◆ YOUR INSTRUCTIONS:
From the entries that follow, copy exactly the lines beginning at the line holding "Screen dimensions: 724x480" and continuing through the line holding "The width and height of the screenshot is (640, 366).".

◆ TASK INPUT:
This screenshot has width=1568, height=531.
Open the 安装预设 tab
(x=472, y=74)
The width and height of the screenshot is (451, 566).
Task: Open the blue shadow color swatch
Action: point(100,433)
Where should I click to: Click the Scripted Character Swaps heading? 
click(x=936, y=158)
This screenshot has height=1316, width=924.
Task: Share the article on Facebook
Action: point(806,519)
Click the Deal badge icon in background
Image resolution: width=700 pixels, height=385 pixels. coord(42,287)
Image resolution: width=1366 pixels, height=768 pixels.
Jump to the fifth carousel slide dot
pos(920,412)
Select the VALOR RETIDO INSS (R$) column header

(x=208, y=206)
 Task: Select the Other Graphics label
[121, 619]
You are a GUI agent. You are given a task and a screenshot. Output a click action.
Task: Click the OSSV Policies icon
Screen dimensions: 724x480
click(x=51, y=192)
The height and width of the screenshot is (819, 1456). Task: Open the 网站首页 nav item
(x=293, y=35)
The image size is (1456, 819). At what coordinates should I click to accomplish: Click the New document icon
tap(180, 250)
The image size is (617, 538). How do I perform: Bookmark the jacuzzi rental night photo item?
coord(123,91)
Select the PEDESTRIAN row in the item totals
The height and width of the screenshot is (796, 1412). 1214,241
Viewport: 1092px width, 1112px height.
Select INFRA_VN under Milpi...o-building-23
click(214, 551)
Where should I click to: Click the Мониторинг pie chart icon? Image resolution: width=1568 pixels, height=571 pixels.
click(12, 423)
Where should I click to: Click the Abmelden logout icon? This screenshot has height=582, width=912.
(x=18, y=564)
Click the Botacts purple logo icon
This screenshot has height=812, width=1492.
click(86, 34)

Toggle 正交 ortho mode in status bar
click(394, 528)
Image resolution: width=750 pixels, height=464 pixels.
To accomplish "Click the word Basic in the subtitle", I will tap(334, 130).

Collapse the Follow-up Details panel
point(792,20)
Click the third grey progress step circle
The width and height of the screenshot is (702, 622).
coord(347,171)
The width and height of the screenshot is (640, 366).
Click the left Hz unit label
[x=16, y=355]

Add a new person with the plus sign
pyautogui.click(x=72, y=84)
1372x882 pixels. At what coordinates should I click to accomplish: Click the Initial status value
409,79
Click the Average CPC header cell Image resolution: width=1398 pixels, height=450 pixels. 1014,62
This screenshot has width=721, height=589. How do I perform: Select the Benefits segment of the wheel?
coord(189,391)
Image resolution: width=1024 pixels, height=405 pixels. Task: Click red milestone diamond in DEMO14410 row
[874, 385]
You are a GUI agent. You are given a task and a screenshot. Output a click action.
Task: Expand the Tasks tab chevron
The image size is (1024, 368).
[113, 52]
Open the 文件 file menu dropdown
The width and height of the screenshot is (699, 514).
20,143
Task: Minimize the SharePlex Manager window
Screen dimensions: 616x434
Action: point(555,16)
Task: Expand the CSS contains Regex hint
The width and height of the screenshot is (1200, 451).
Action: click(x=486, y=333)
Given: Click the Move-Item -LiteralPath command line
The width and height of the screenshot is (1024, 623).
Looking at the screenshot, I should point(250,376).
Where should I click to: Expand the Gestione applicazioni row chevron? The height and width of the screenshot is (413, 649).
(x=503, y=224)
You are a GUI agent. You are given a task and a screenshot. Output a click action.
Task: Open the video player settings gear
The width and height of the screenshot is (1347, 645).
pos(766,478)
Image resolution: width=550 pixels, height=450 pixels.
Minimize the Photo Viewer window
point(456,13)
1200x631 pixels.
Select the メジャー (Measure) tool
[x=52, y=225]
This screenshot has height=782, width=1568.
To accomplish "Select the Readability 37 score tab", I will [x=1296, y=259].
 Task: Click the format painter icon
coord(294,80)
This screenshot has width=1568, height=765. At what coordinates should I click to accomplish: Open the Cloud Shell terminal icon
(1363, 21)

◆ ANSWER BOX:
Screen dimensions: 724x480
click(x=51, y=192)
The height and width of the screenshot is (819, 1456). Task: Open the 网站首页 nav item
(x=293, y=35)
The image size is (1456, 819). At what coordinates should I click to accomplish: Click the New document icon
tap(180, 250)
The image size is (617, 538). How do I perform: Bookmark the jacuzzi rental night photo item?
coord(123,91)
Select the PEDESTRIAN row in the item totals
The height and width of the screenshot is (796, 1412). 1214,241
Viewport: 1092px width, 1112px height.
Select INFRA_VN under Milpi...o-building-23
click(214, 551)
Where should I click to: Click the Мониторинг pie chart icon? Image resolution: width=1568 pixels, height=571 pixels.
click(12, 423)
Where should I click to: Click the Abmelden logout icon? This screenshot has height=582, width=912.
(x=18, y=564)
Click the Botacts purple logo icon
This screenshot has height=812, width=1492.
click(86, 34)

Toggle 正交 ortho mode in status bar
click(394, 528)
Image resolution: width=750 pixels, height=464 pixels.
To accomplish "Click the word Basic in the subtitle", I will tap(334, 130).

Collapse the Follow-up Details panel
point(792,20)
Click the third grey progress step circle
The width and height of the screenshot is (702, 622).
coord(347,171)
The width and height of the screenshot is (640, 366).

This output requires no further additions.